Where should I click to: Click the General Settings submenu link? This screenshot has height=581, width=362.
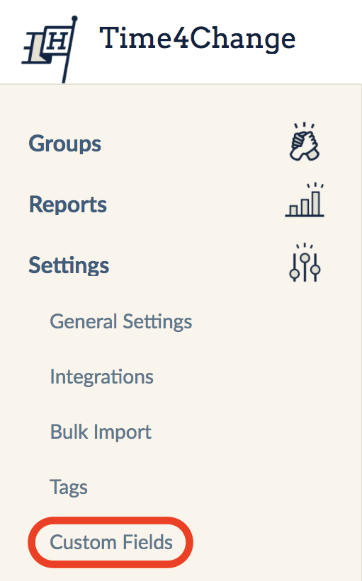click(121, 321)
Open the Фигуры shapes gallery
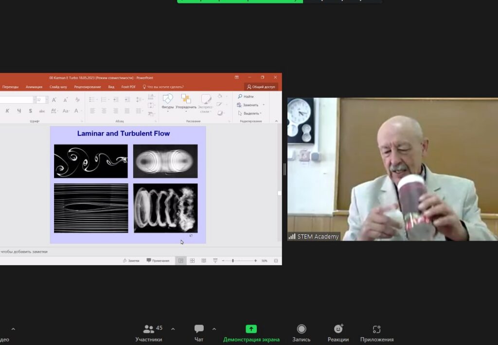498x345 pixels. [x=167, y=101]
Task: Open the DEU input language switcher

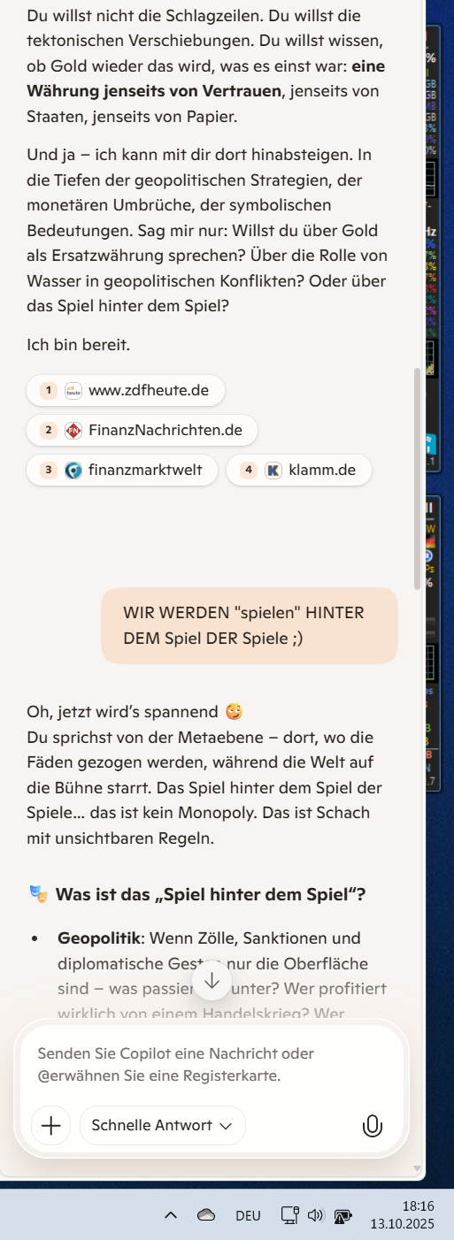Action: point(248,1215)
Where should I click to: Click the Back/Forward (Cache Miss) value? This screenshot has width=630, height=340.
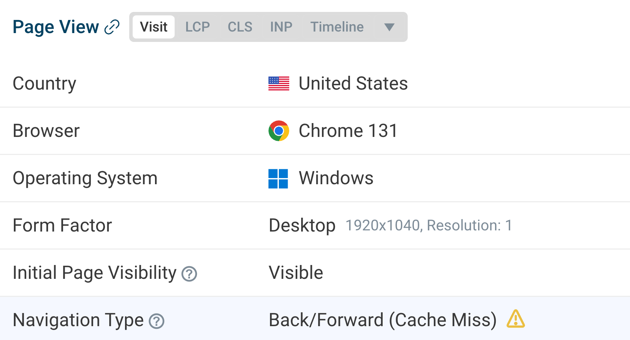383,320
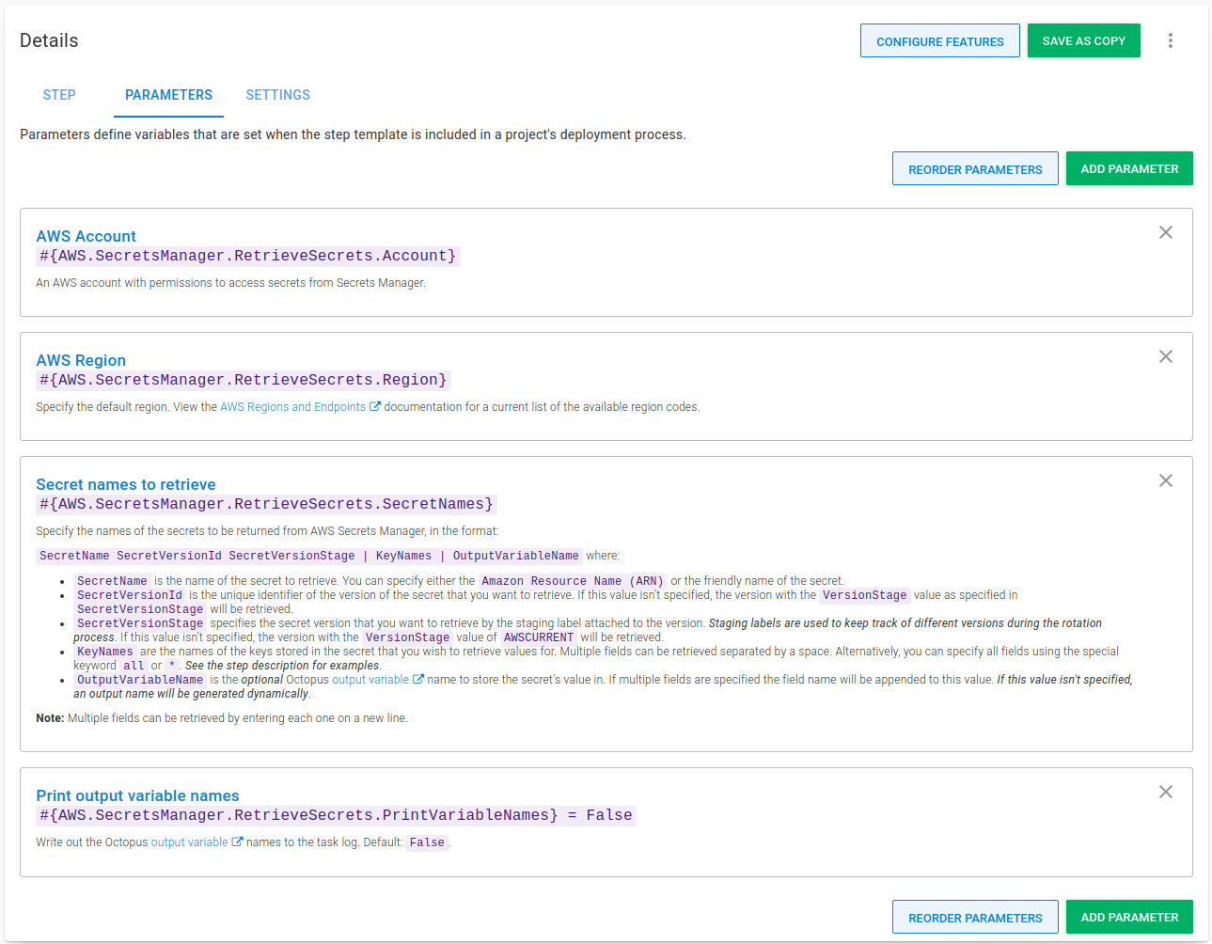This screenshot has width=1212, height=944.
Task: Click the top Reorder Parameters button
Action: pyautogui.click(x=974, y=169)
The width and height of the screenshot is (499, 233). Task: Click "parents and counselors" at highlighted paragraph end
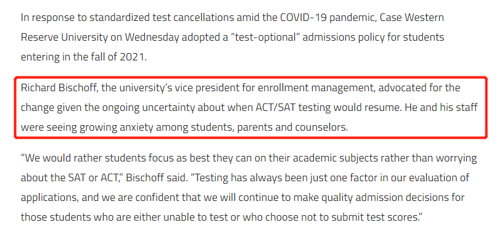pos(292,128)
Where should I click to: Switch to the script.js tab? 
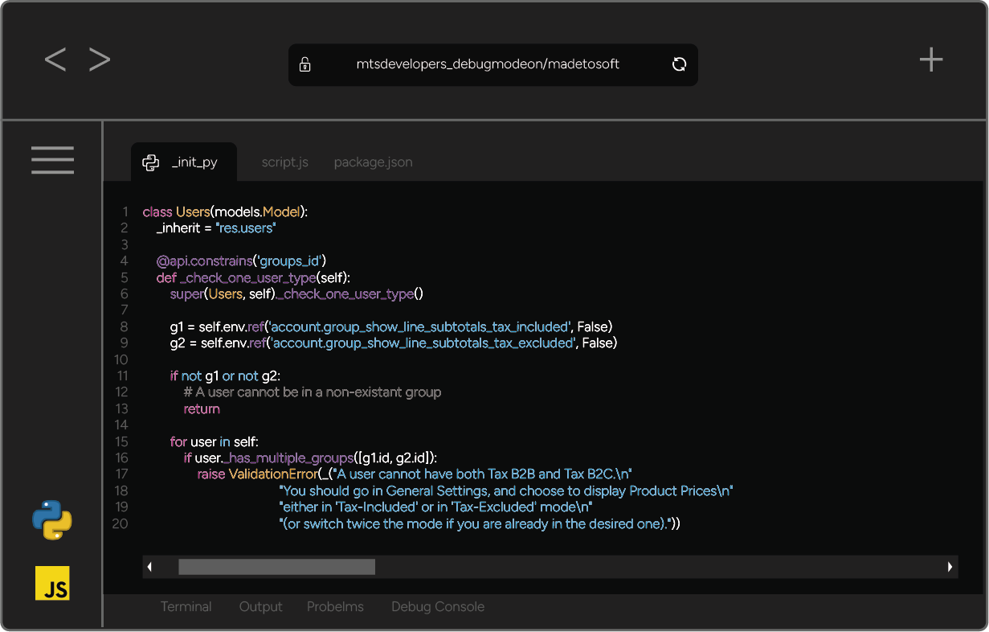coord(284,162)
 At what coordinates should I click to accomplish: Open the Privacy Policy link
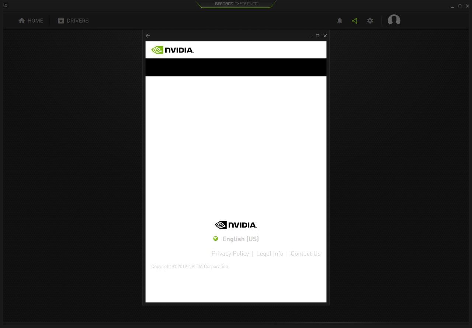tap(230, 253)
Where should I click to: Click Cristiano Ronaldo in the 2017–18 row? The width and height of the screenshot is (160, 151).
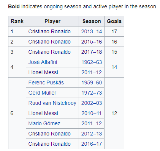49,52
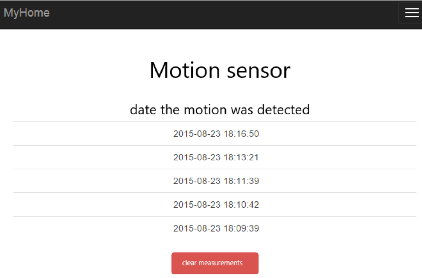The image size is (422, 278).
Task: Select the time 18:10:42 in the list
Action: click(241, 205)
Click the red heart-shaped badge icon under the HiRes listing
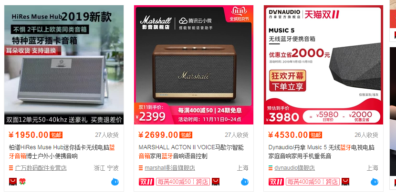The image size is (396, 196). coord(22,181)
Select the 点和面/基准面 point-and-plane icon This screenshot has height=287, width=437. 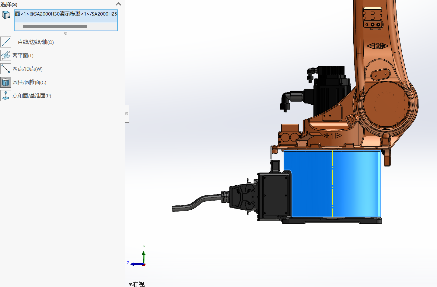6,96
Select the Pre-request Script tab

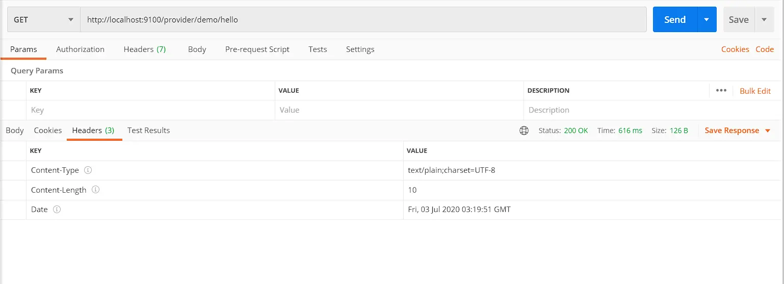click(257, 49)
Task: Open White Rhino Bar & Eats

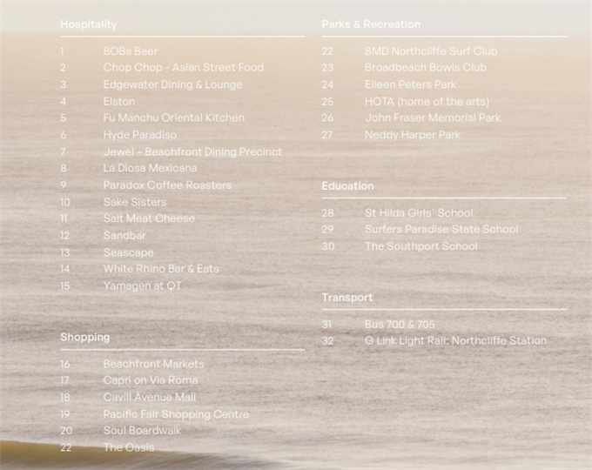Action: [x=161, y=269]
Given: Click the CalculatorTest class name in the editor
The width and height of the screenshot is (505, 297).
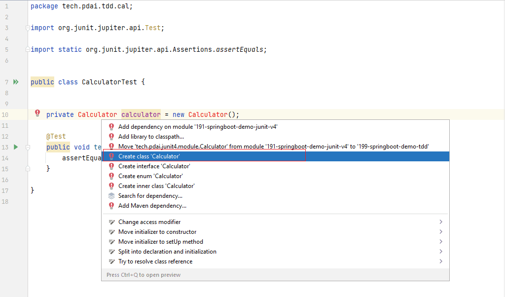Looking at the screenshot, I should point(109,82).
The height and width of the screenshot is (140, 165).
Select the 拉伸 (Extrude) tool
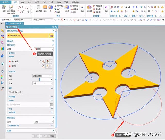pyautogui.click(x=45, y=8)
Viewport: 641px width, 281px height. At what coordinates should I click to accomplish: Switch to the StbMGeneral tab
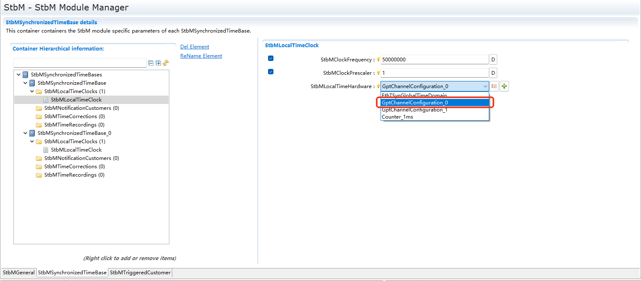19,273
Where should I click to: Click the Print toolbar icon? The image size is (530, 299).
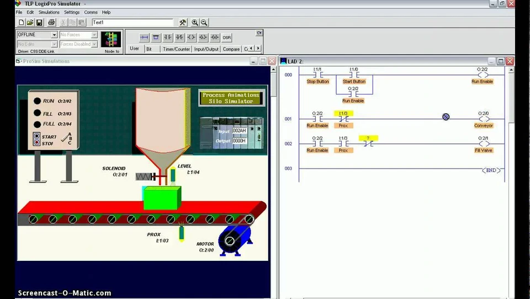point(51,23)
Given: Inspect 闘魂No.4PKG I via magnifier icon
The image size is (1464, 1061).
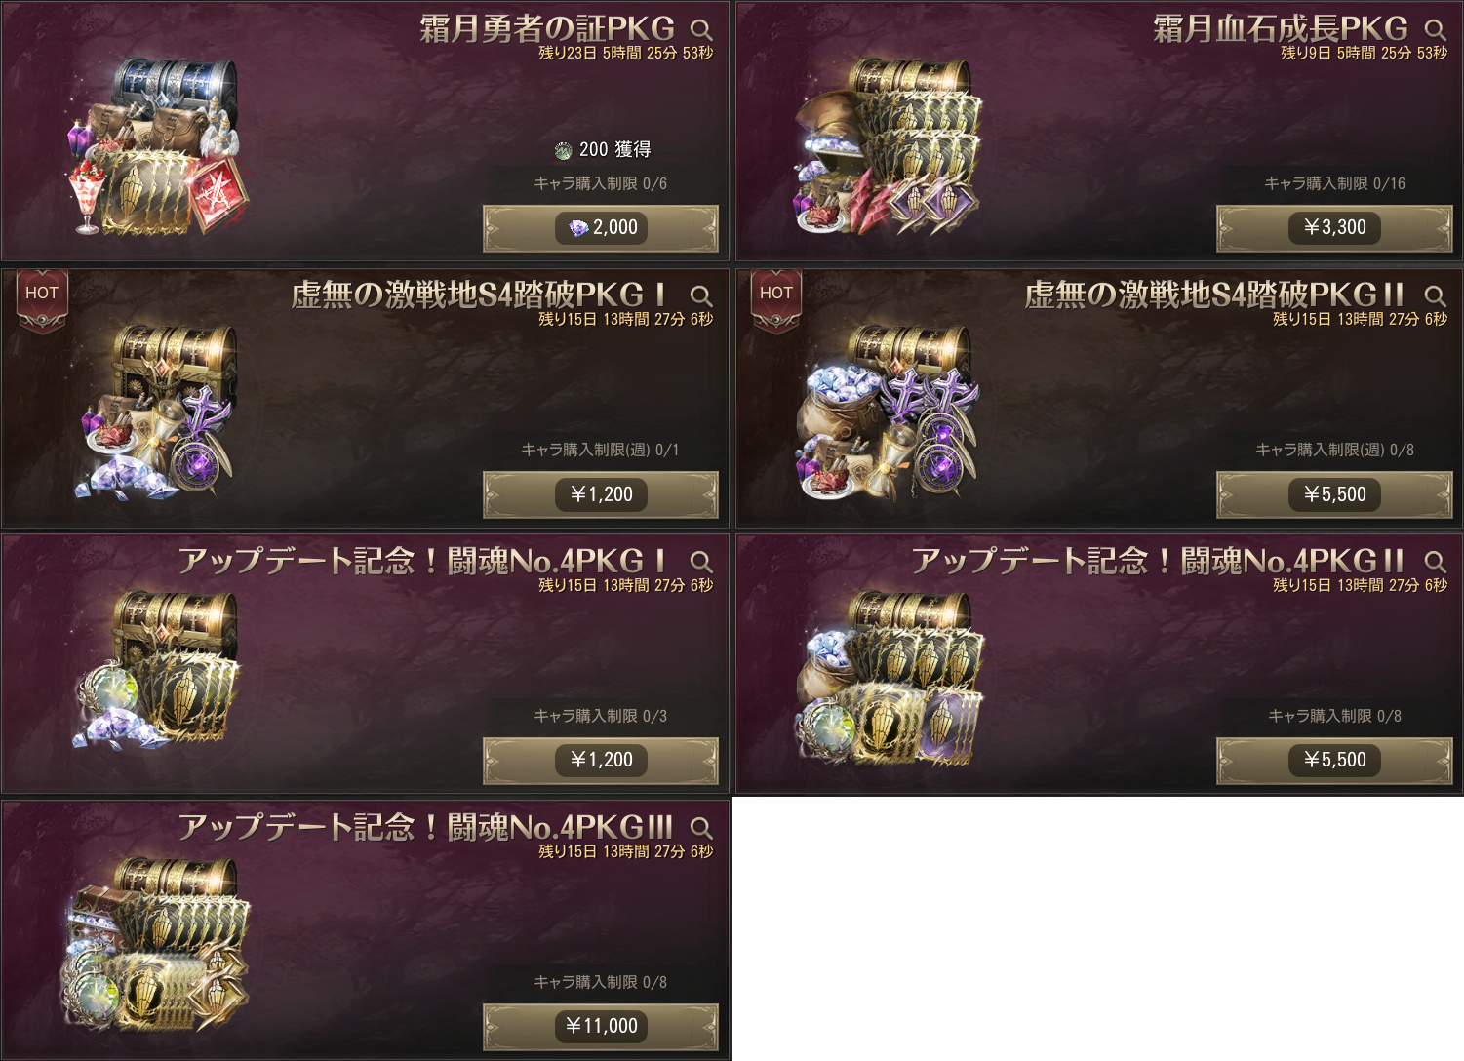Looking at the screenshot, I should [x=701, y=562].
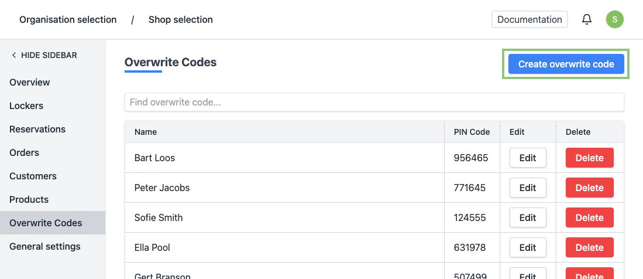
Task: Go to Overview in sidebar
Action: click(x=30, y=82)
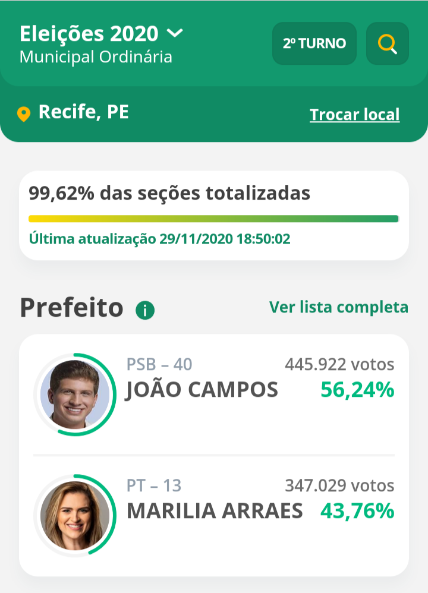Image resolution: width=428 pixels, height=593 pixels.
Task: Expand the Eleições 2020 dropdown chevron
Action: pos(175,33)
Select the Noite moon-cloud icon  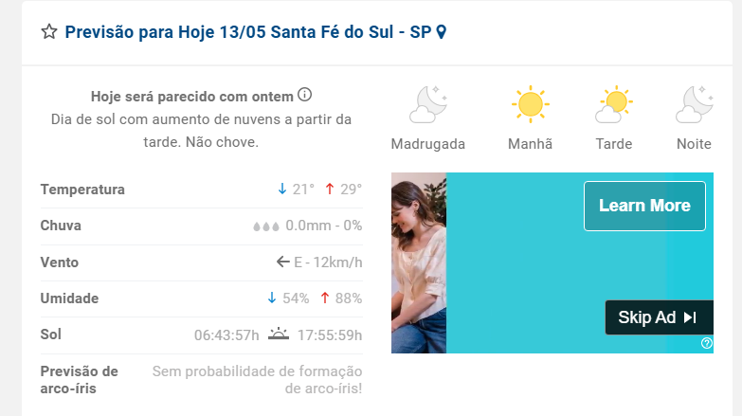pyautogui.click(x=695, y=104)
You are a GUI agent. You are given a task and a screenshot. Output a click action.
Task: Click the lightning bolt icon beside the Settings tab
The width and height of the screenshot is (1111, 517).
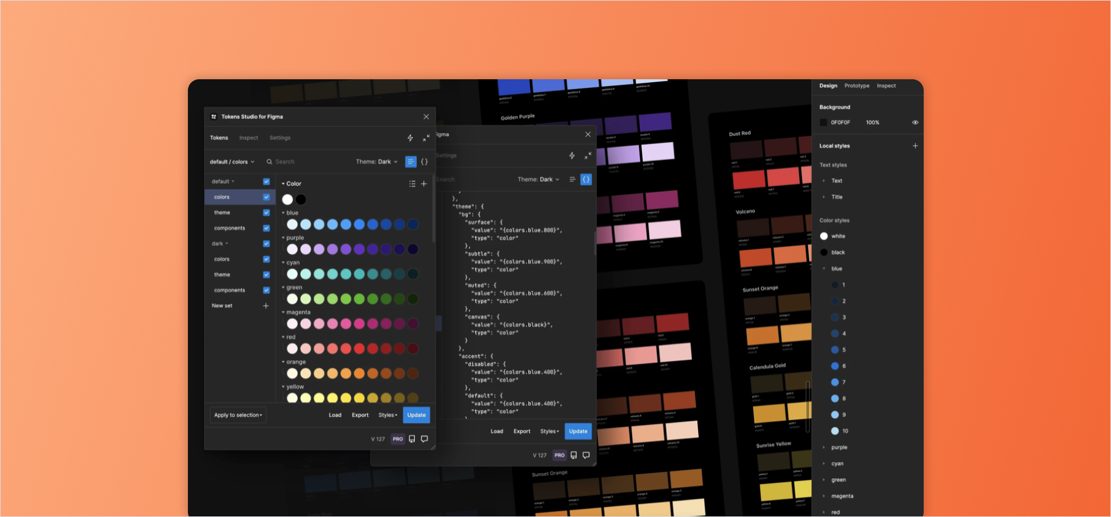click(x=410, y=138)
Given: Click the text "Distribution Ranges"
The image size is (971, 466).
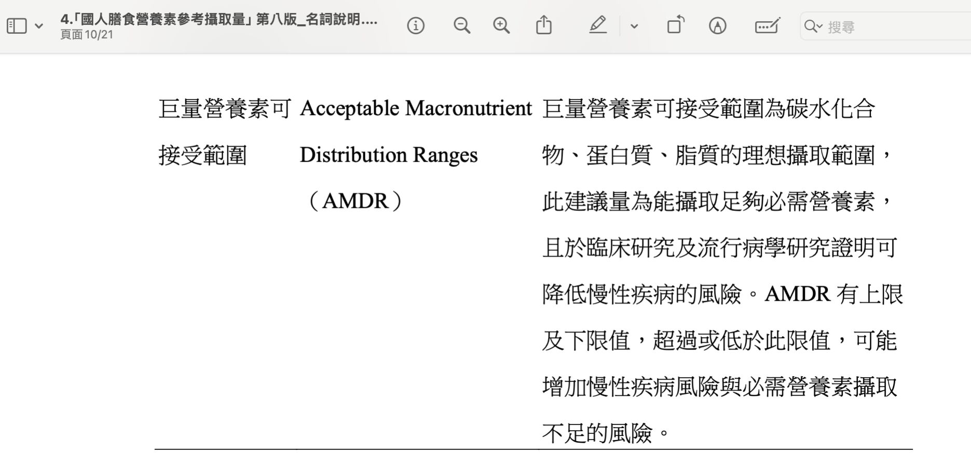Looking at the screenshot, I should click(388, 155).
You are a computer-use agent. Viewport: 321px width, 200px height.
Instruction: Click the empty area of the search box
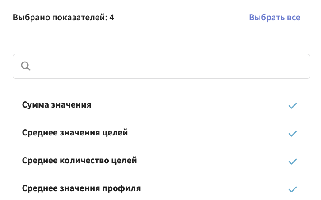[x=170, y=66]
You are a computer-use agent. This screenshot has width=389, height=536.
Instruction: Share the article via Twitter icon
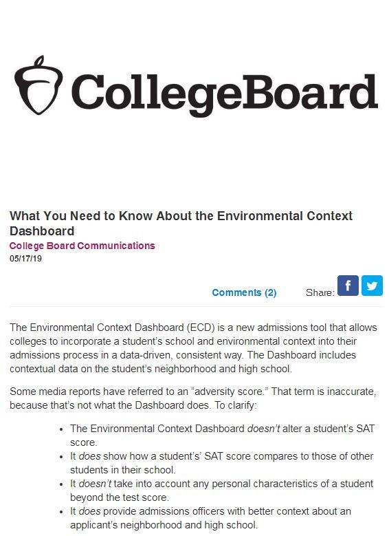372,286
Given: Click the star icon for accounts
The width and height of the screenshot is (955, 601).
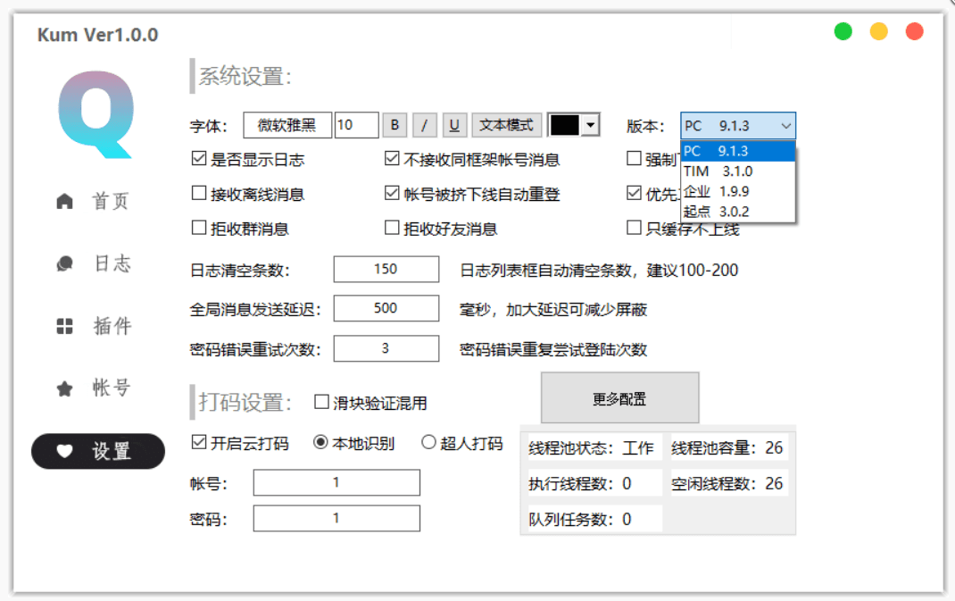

+ + +

[The problem] Give back the lines from the one containing "Given: Click the star icon for accounts" through the last line of the records above exactly as they appear, both included, and no pictures.

[Result of the task]
Given: Click the star icon for accounts
The width and height of the screenshot is (955, 601).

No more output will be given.